In a letter to Lewis, university vice president William Moore Jr. said Lewis had canceled all four courses he taught in April without permission.

Moore said Lewis also had failed to attend history department meetings or maintain office hours during April for students to meet with him.

"You have deprived university students of their contracted right to class instruction," Moore said. "Your actions have resulted in student complaints [and] have jeopardized the University's reputation . . ."

Lewis acknowledged canceling the classes, but he said attendance had been so small - ranging from just two to 12 students - that he had been able to cover all necessary text material during the first two months of the three-month semester. He said he believed it would be "more productive" to replace the last four weeks of classes with term paper and reading assignments, and said students agreed with the arrangement.

Lewis said that he spent much of his time in April finishing the manuscript of a book about the Harlem Renaissance, a literary and aritistic flowering in the 1920s and 1930s. The book is being published by Alfred Knopf.

He said the publisher expected the manuscript around the end of April, but Lewis strongly denied that he canceled classes to work on the book.

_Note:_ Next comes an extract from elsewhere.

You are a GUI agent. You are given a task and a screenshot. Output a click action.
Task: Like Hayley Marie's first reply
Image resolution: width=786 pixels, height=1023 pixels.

He said he remained in contact with many of his 30 students by telephone.

He said he felt the charges against him, which were originally filed by history department chairman Ali Bakri, were the result of a longstanding feud in the department, most of whose members used to teach together at Federal City College.

Lewis, 43, holds a bachelor's degree from Fisk University, a master's from Columbia and a doctorate from the London School of Economics. He began teaching at Federal City College in 1970. The college was merged with two other public colleges in 1977 to form the University of D.C.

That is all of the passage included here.